Transcript of “Pretend/Pretentious Relationship”
Hello, welcome to A Way with Words.
Hi, this is Phil Smith. I’m in Richardson, Texas, just north of Dallas.
Hi, Phil. Welcome to the show. What’s up?
Hi, Phil.
I don’t have like a fun story. I was just kind of fueled by curiosity.
That’s enough.
That’s great.
So I noticed that there was the word pretend, and it’s kind of fun, but can maybe be insidious, depending on who’s doing the kind of pretending. And then I also found that it kind of shared a prefix with pretension or being pretentious. And I was just kind of curious. I know that there’s some kind of commonality there. And maybe you’re putting on airs or something, but I was curious what the connection was.
Well, they both go back to the same Latin word pretendere, which means to stretch out in front or put forward. And that’s kind of the same idea, if you think about it in both of those words.
If you’re pretending, then you’re putting something out there. You’re putting something forward.
And with pretentious, you know, you’re projecting an image or something like that. It’s sort of like fronting, I guess.
Yeah.
Wow.
Yeah.
That’s so cool.
Yeah.
Yeah.
So it’s the idea of reaching out or actually stretching. It goes back to an even earlier Latin word that means to stretch out, and we get the word tendency, which is an inclination to incline.
Yeah.
Yeah.
And it stems from Latin to put forth.
Yeah.
Yeah, to reach out, put forth.
How neat.
Yeah.
So it’s beautiful, isn’t it? All those connections.
Yeah, right.
Yeah.
And so each one of them took their own path from the original Latin and became a little more speciated or specialized, right?
-huh.
It’s funny that there’s even a connection to fronting, which is similar to pretending, and it even has like a Latin trail to it.
That’s so neat.
Yeah.
When you think about the psychological space that all humans inhabit, a lot of times our language does follow our relationship to the physical space around its front, behind, up, down. And it works its way into the way that our language works.
Philip, I bet you do this all the time.
Yeah, I really do.
That’s kind of what I like about the show.
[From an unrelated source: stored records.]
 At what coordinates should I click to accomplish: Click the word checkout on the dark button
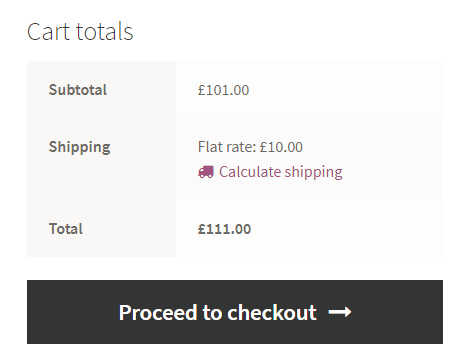[272, 313]
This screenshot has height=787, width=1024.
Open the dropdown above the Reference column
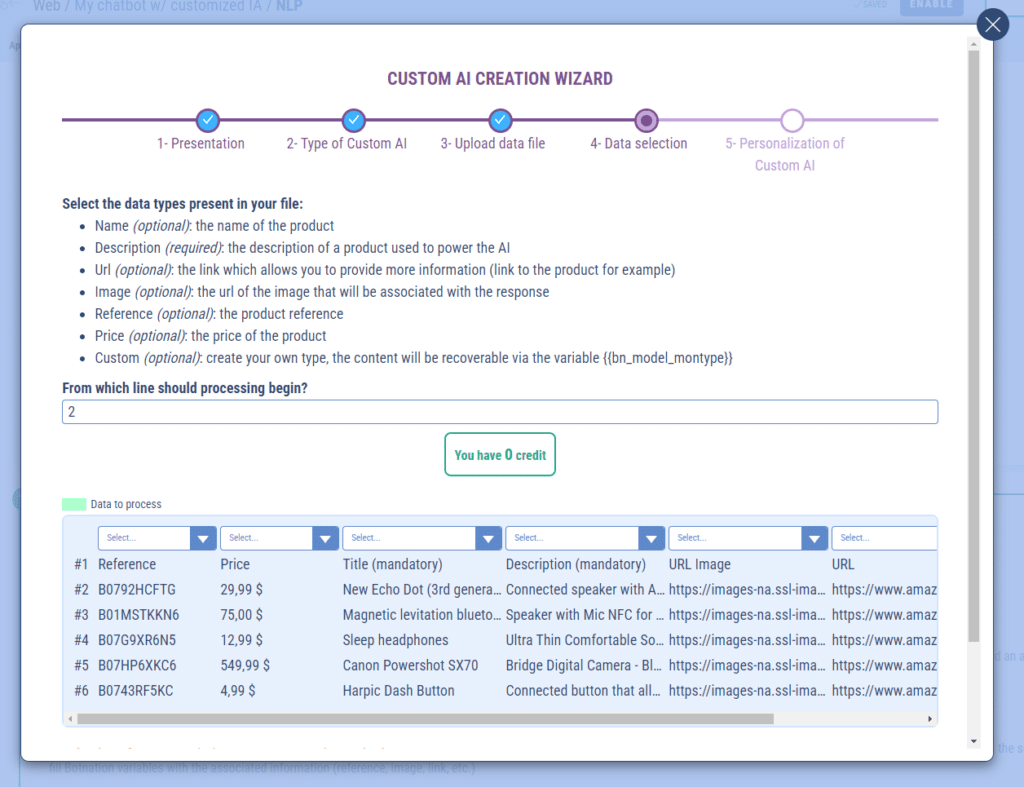(x=157, y=538)
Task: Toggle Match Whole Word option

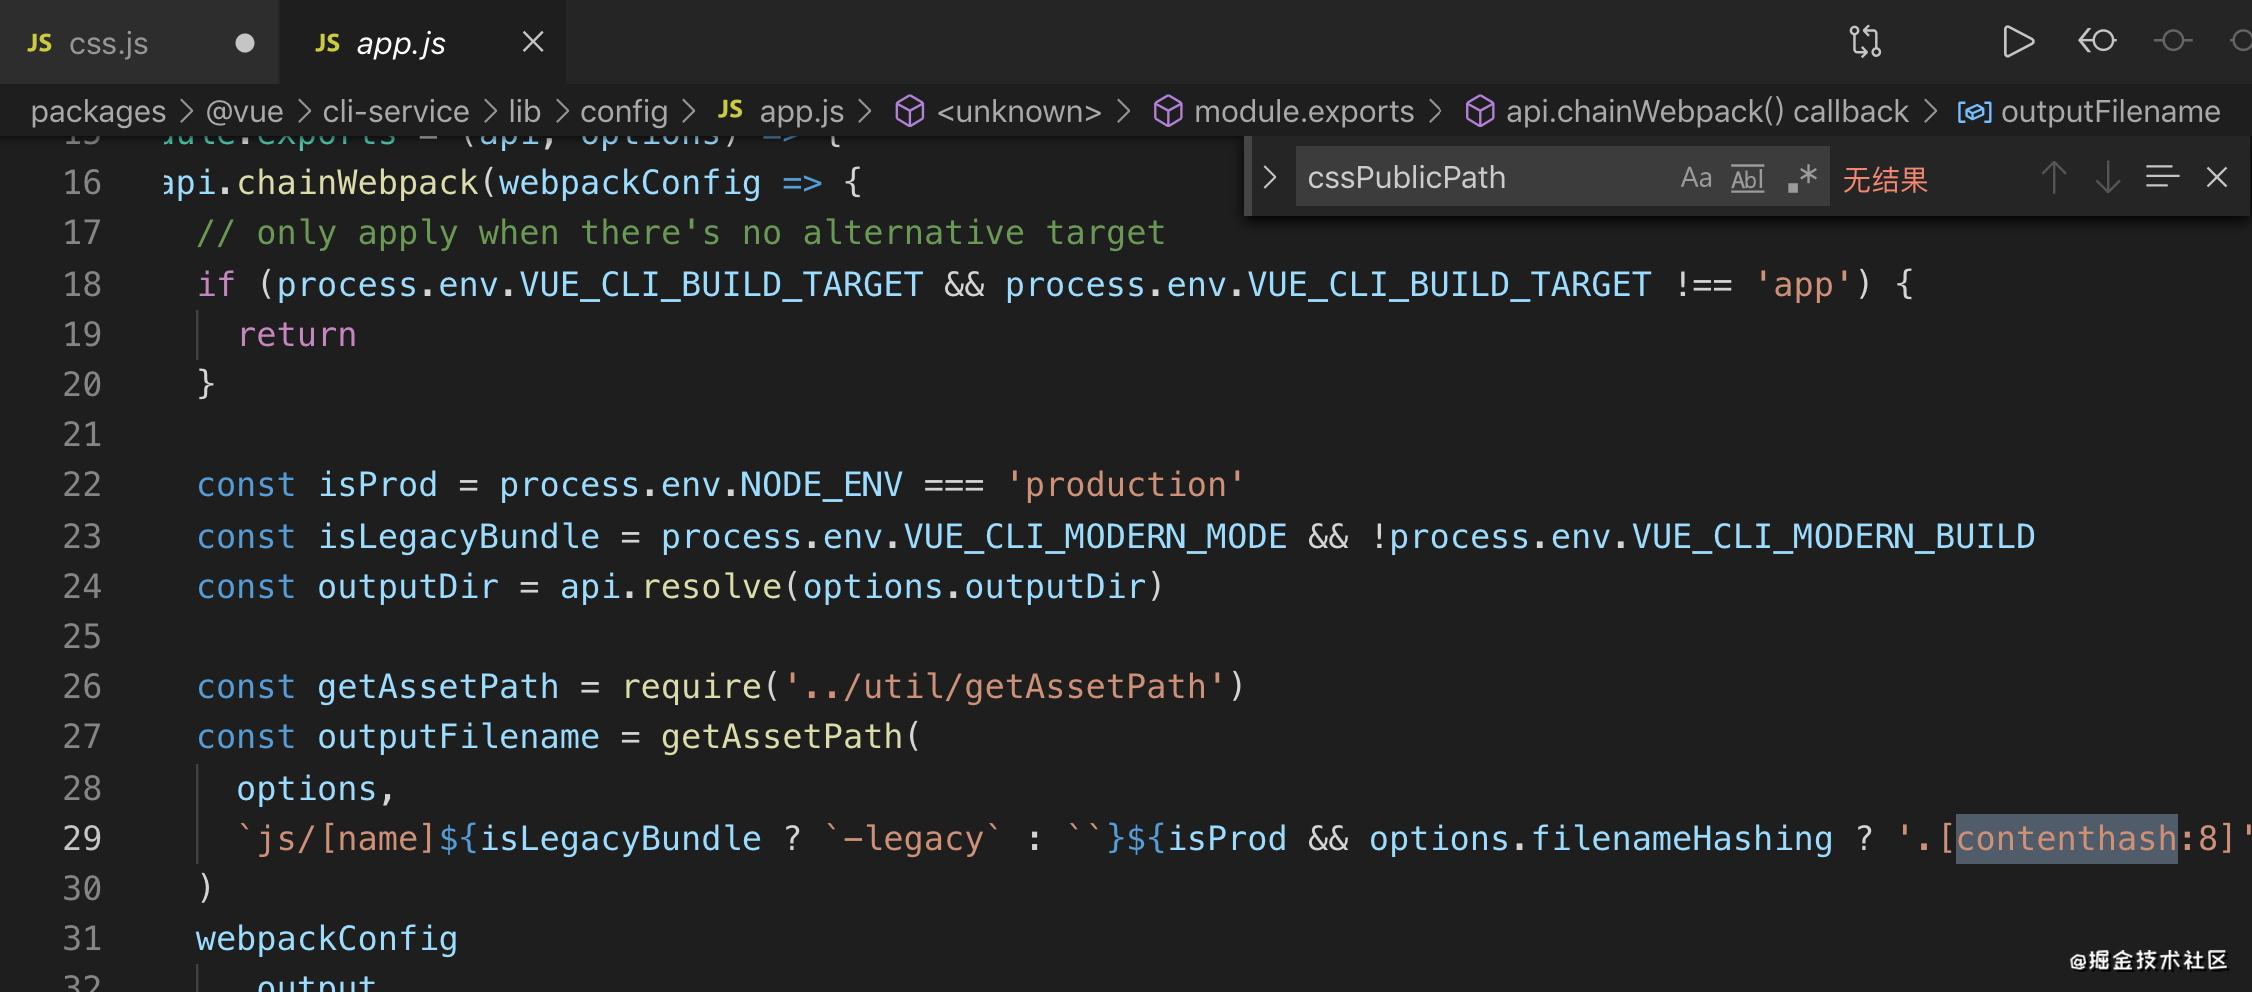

And what I like about language in the first place is that it grows and there’s these cool relationships between really old words and how they grow.
Like I look at new words added to the dictionary or slang words I’m unfamiliar with. It’s really neat to watch language kind of as a whole grow and change.
You guys are doing a service to the English language, not to put on here.
Oh, thank you very much.
Thanks, Phil.
Phil, and thank you so much for your call. We really appreciate it.
Yeah.
Thanks, you guys.
I’ll see you next time.
Take care.
Okay.
Take care.
Bye-bye.
What I love about these words, pretend and pretentious, is that they both have this notion of to act as if something were true.
-huh.
And yet, over the centuries, the millennia, they’ve taken a slightly different angle on that.
So if you pretend, you kind of now have the childhood sense of to act for play or for fun. Make-believe.
Pretentious is about faking something important or highfalutin or fancy, something that’s not an everyday kind of situation, right?
-huh. That’s a good point.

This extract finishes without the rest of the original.